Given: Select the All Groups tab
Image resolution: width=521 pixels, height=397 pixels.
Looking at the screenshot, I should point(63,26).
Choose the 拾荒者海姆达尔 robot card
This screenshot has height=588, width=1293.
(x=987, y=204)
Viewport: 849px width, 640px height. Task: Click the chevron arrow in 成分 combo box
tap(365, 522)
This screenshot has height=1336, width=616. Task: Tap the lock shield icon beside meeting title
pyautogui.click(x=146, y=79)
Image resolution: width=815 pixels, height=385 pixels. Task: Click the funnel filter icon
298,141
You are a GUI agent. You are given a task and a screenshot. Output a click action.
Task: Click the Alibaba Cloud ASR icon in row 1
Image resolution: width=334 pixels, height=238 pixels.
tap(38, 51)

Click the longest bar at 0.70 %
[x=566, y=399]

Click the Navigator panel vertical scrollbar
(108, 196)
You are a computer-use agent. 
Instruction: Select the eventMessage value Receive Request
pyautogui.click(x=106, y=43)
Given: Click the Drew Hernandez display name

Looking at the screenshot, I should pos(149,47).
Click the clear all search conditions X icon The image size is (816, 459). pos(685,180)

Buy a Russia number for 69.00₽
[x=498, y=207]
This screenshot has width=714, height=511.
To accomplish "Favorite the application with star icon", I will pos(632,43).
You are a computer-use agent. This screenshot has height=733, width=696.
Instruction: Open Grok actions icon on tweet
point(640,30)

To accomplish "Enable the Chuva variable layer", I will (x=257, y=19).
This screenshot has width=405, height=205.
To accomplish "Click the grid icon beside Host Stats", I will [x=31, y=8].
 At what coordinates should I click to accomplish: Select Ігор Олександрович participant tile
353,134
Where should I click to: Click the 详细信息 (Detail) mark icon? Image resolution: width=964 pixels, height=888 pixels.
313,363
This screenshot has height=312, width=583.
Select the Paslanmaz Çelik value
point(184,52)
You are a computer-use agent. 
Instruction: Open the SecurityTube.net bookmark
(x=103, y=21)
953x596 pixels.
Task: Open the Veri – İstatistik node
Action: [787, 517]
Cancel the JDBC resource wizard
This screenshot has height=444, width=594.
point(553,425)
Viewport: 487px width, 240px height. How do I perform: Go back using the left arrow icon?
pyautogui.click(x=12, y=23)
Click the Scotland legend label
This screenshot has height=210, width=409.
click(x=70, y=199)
----------------
§ **WORK TO COMPLETE**
Exactly repeat the lines above, from the opening line through the one with "You are a GUI", and include nothing else.

§ **RESULT BELOW**
Given: Select the All Groups tab
Image resolution: width=521 pixels, height=397 pixels.
Looking at the screenshot, I should point(63,26).
Choose the 拾荒者海姆达尔 robot card
This screenshot has height=588, width=1293.
(x=987, y=204)
Viewport: 849px width, 640px height. Task: Click the chevron arrow in 成分 combo box
tap(365, 522)
This screenshot has height=1336, width=616. Task: Tap the lock shield icon beside meeting title
pyautogui.click(x=146, y=79)
Image resolution: width=815 pixels, height=385 pixels. Task: Click the funnel filter icon
298,141
You are a GUI agent. You are given a task and a screenshot. Output a click action.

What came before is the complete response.